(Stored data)
=== Begin Enclosure ===

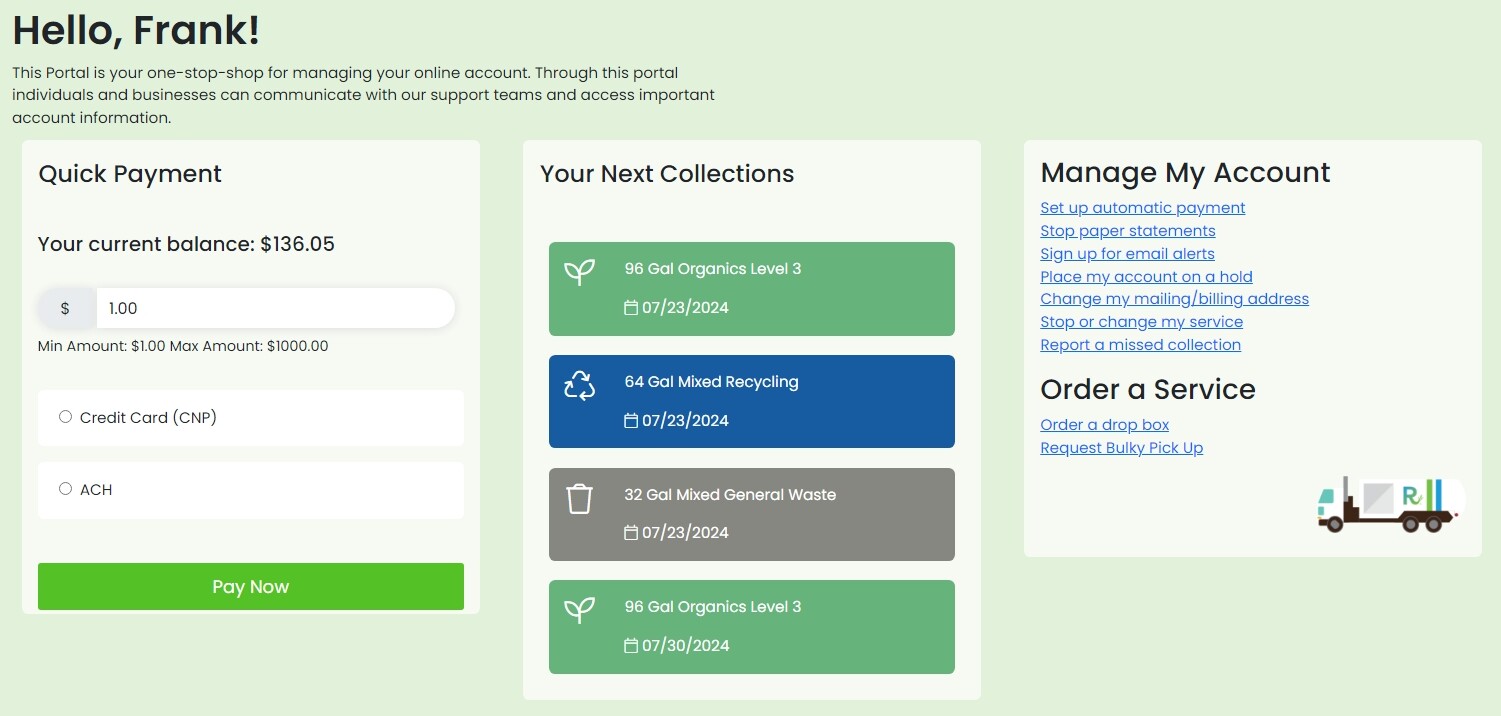Screen dimensions: 1501x716
Task: Open Change my mailing/billing address link
Action: tap(1174, 299)
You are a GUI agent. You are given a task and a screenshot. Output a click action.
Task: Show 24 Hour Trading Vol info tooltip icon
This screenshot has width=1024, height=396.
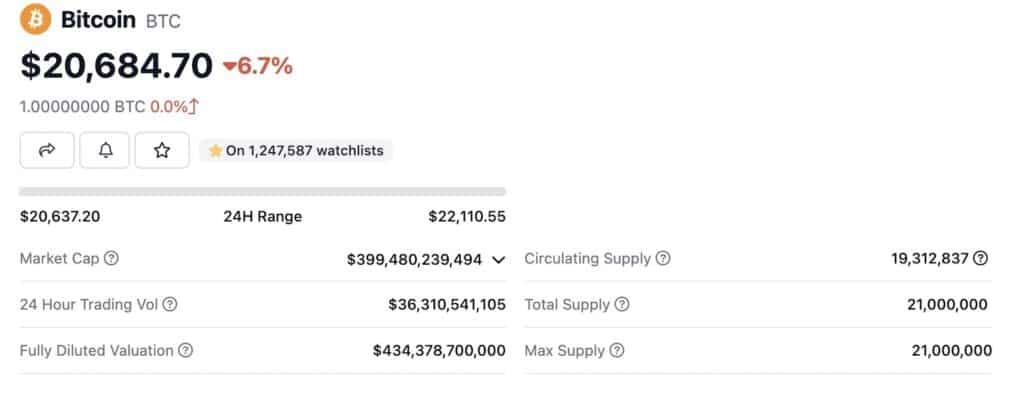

=== End Enclosure ===

Your instructions -
Search the entries for the word "screenshot" and copy every line that holds it.

Final answer -
You are a GUI agent. You are given a task and a screenshot. Output a click action.
This screenshot has width=1024, height=396.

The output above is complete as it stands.